Exercise details: Go through the records below and count every line containing "plus". Reply with the count alone.
** Opening Information block **
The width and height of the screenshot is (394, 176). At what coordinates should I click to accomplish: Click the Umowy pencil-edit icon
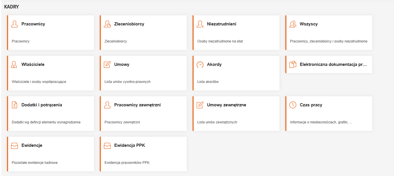[x=107, y=64]
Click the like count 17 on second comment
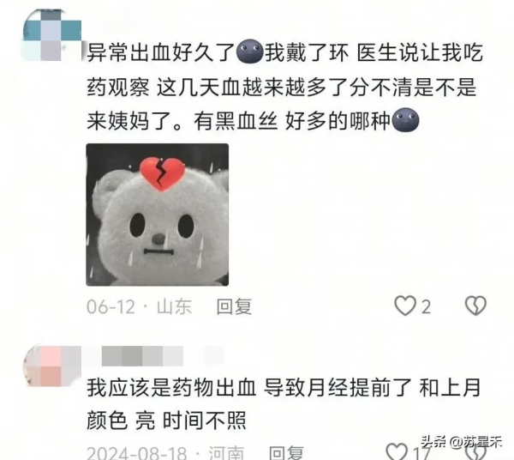The height and width of the screenshot is (460, 514). 421,453
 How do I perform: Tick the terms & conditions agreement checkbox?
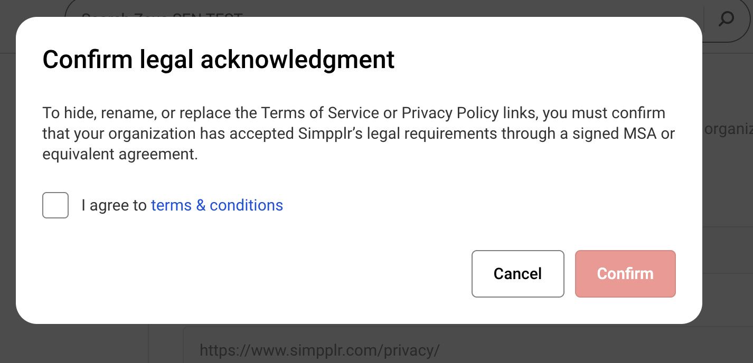[55, 205]
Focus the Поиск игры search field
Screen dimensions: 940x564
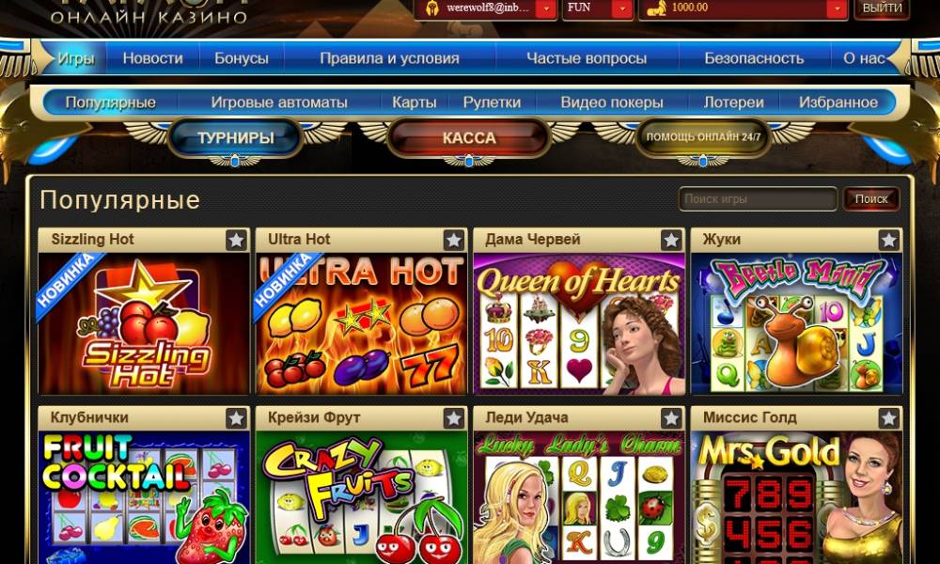758,199
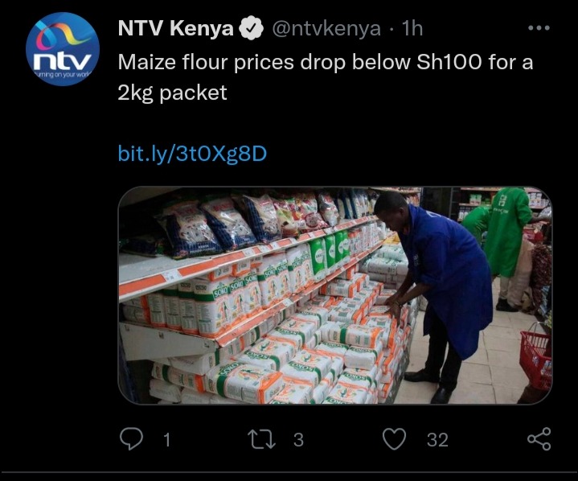Like the tweet with the heart icon
The height and width of the screenshot is (481, 578).
coord(394,439)
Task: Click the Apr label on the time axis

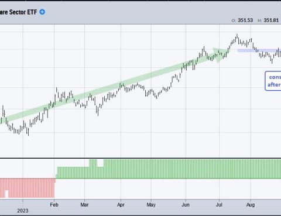Action: (121, 205)
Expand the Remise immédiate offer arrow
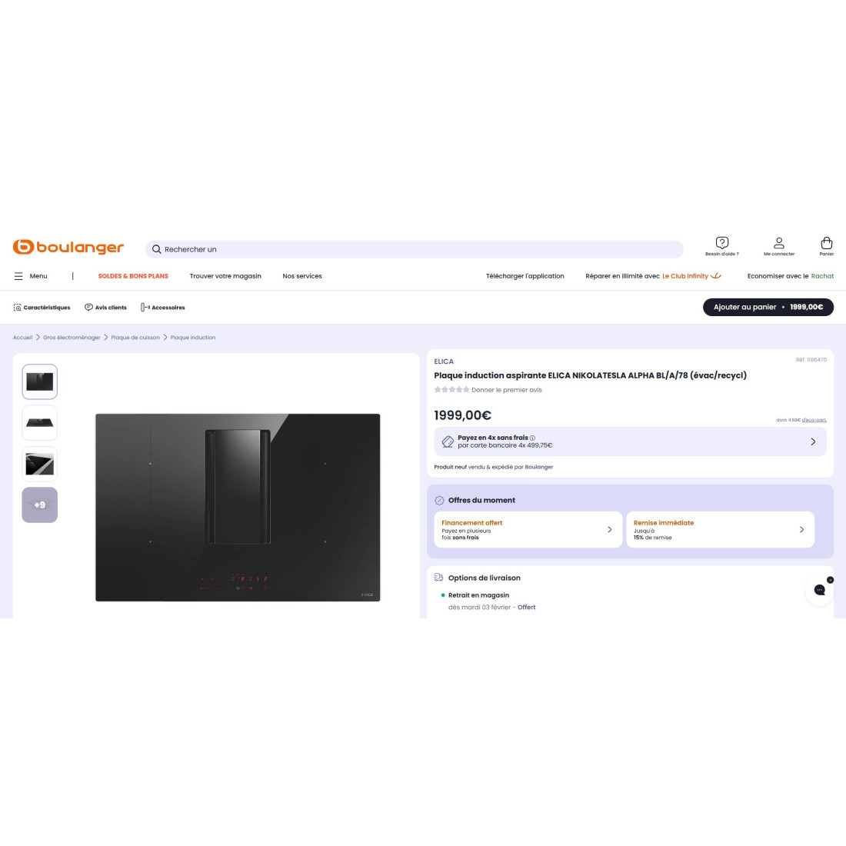 (x=801, y=530)
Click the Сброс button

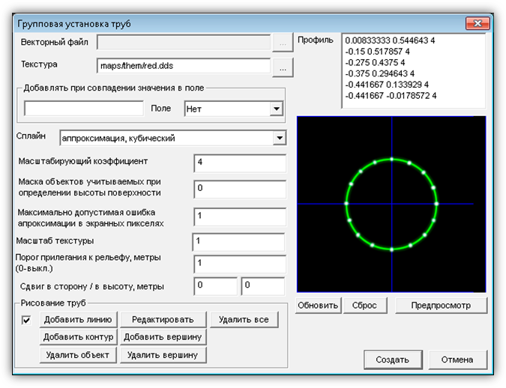point(365,306)
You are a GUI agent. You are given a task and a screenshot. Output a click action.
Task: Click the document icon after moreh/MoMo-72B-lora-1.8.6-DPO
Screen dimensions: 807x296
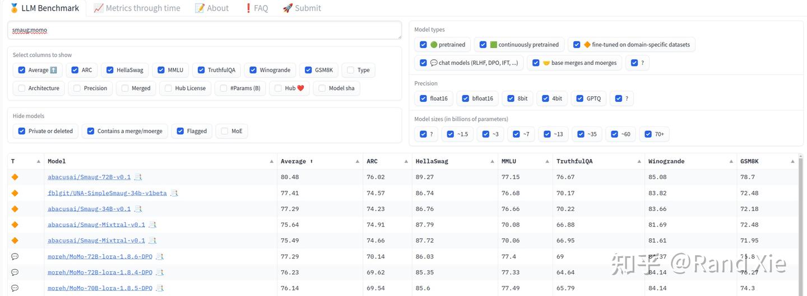pos(160,257)
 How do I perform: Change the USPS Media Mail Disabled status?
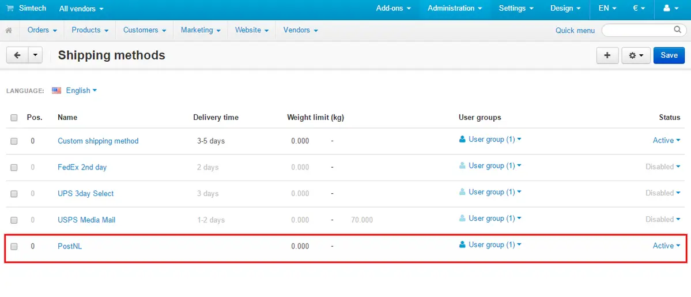pyautogui.click(x=663, y=219)
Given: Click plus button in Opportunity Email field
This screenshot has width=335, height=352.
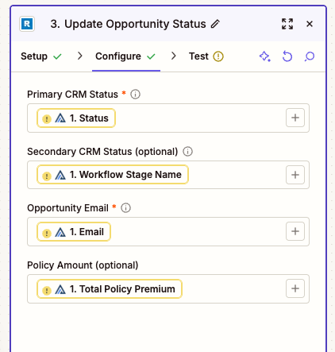Looking at the screenshot, I should pyautogui.click(x=295, y=231).
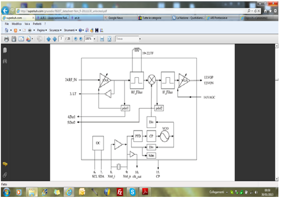Open the Pagina dropdown menu

pos(42,30)
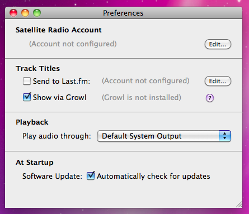The height and width of the screenshot is (214, 249).
Task: Click the window resize grip corner
Action: [239, 205]
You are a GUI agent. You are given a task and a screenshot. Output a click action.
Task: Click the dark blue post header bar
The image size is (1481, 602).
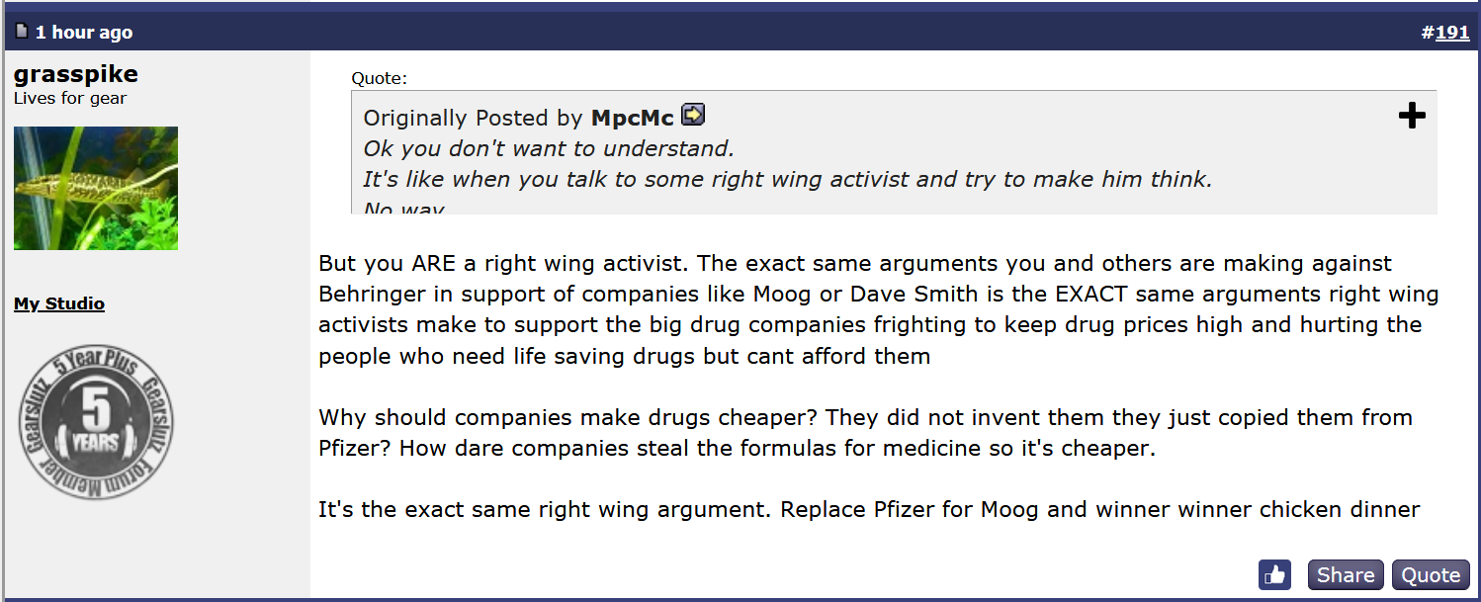click(x=741, y=32)
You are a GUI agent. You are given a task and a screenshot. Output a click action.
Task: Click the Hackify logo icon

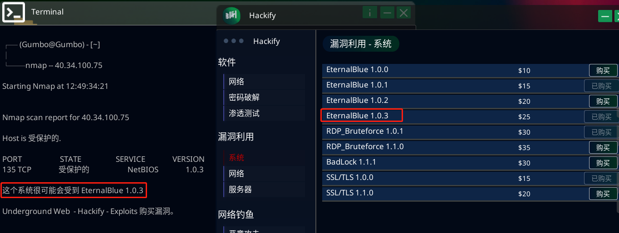click(231, 15)
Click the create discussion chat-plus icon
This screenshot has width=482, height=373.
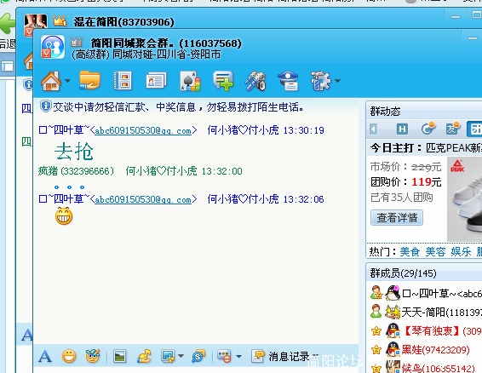223,81
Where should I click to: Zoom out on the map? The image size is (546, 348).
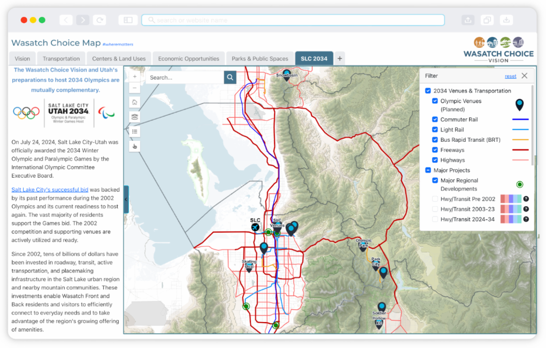point(135,88)
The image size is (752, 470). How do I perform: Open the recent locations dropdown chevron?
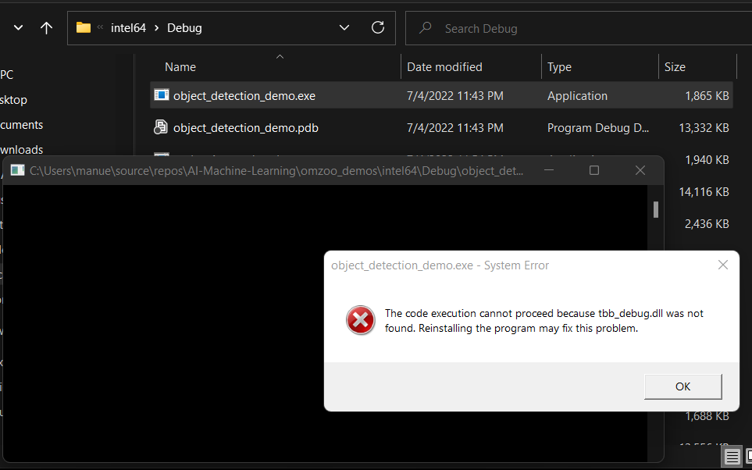tap(19, 28)
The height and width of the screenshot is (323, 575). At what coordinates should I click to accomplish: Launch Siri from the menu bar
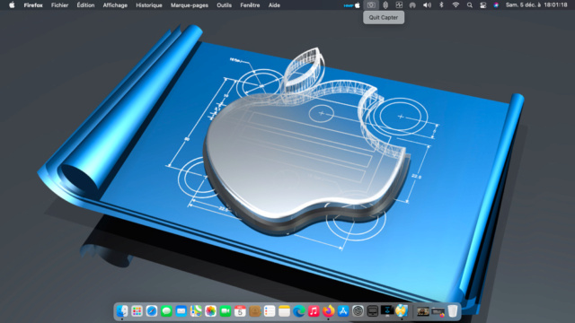point(496,5)
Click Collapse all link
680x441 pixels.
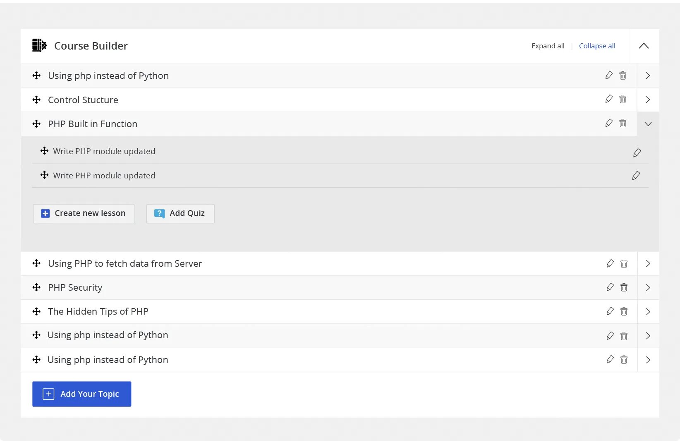(x=597, y=46)
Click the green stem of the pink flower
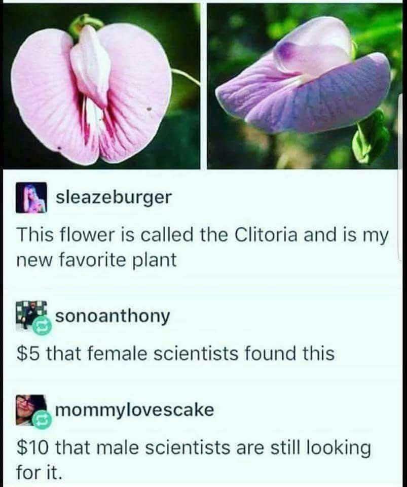The image size is (407, 487). point(186,77)
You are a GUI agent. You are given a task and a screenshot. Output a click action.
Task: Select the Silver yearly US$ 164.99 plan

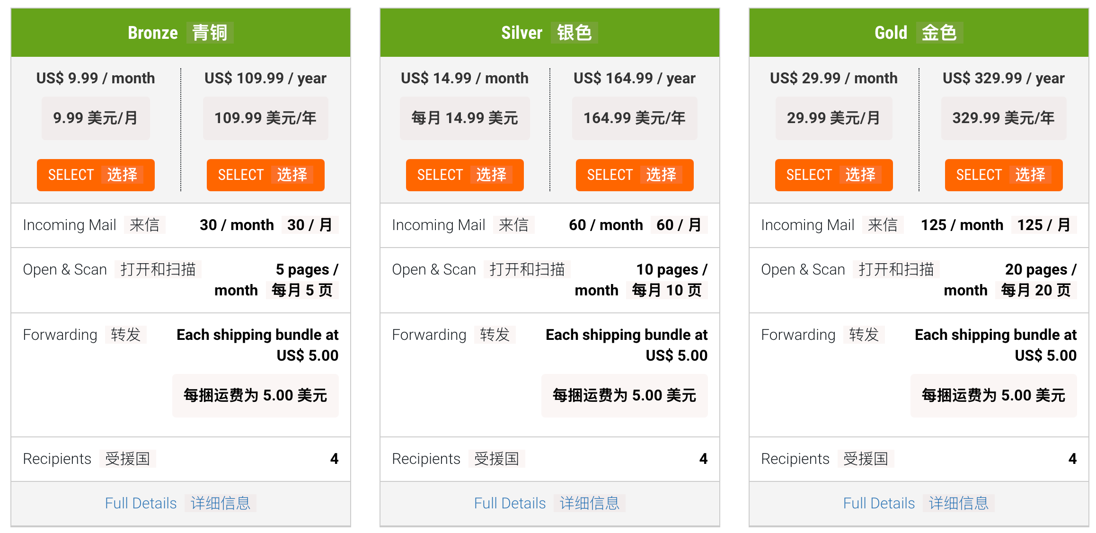point(635,175)
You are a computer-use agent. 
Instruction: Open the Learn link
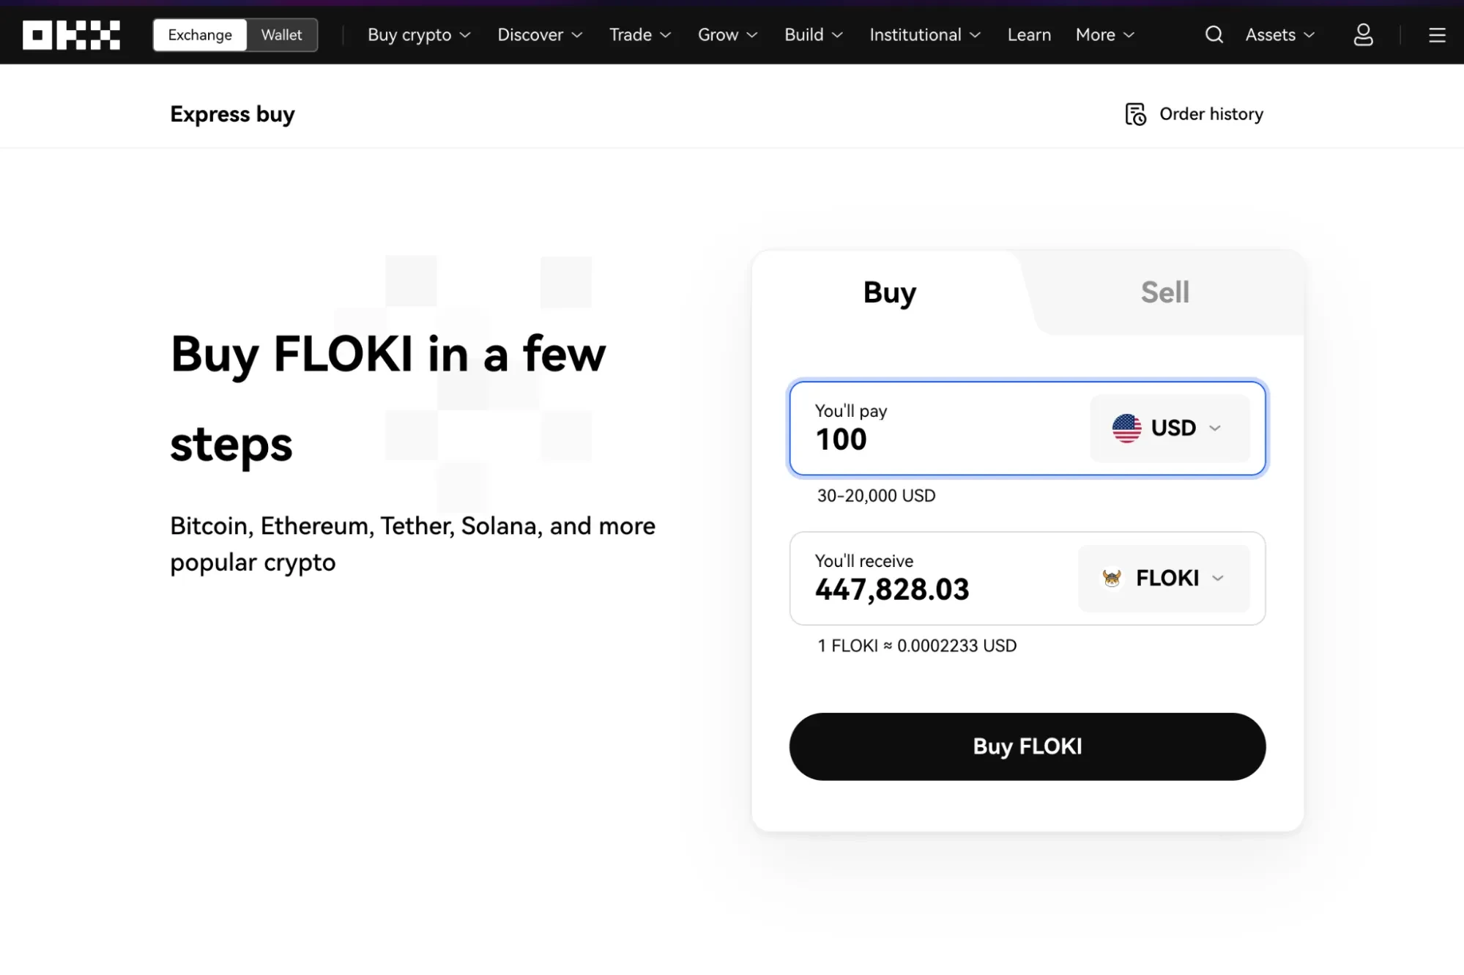[1028, 34]
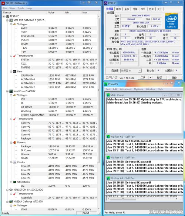Click the OK button in CPU-Z

(175, 78)
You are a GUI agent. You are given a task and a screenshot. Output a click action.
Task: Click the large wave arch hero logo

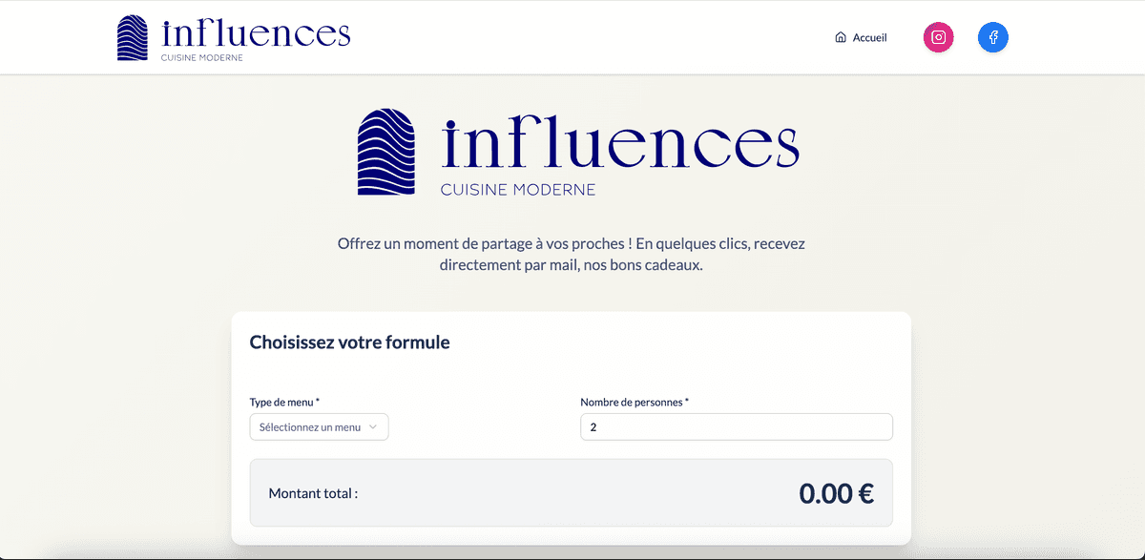point(386,152)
** Closing Information block **
The answer: 2